### Task material
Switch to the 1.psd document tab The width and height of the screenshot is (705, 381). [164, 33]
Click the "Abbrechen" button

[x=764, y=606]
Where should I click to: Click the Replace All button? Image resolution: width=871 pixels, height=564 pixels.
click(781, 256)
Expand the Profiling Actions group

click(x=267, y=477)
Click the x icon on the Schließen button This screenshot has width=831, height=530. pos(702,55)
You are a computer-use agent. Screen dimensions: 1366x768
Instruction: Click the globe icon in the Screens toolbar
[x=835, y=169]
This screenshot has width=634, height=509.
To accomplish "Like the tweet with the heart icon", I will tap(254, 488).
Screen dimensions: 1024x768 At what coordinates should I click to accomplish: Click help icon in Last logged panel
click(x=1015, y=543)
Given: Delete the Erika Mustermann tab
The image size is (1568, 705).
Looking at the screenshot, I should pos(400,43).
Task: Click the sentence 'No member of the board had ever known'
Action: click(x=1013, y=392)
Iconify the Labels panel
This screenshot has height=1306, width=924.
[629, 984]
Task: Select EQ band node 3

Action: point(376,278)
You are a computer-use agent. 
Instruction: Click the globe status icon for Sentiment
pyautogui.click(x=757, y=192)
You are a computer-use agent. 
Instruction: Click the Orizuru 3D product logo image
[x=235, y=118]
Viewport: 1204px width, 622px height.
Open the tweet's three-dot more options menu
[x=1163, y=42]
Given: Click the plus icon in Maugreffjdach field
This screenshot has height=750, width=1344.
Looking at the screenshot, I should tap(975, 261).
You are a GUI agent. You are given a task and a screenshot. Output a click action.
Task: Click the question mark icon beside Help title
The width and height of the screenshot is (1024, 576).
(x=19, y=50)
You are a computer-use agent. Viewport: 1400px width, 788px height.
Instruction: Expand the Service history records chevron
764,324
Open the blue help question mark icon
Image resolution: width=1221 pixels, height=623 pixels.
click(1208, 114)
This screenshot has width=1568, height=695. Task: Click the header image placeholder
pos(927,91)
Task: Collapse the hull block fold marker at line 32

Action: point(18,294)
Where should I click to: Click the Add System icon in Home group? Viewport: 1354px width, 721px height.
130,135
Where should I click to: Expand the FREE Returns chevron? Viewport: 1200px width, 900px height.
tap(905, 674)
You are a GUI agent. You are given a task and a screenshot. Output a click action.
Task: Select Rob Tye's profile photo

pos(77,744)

### Task objective
Find where "Instruction: Expand the" occurs in the data, and please write out that line through the last line exactly, with nothing else.

### Solution to this task
Instruction: Expand the Service history records chevron
764,324
Open the blue help question mark icon
Image resolution: width=1221 pixels, height=623 pixels.
click(1208, 114)
This screenshot has width=1568, height=695. Task: Click the header image placeholder
pos(927,91)
Task: Collapse the hull block fold marker at line 32

Action: point(18,294)
Where should I click to: Click the Add System icon in Home group? Viewport: 1354px width, 721px height.
130,135
Where should I click to: Expand the FREE Returns chevron? Viewport: 1200px width, 900px height.
tap(905, 674)
You are a GUI agent. You are given a task and a screenshot. Output a click action.
Task: Select Rob Tye's profile photo

pos(77,744)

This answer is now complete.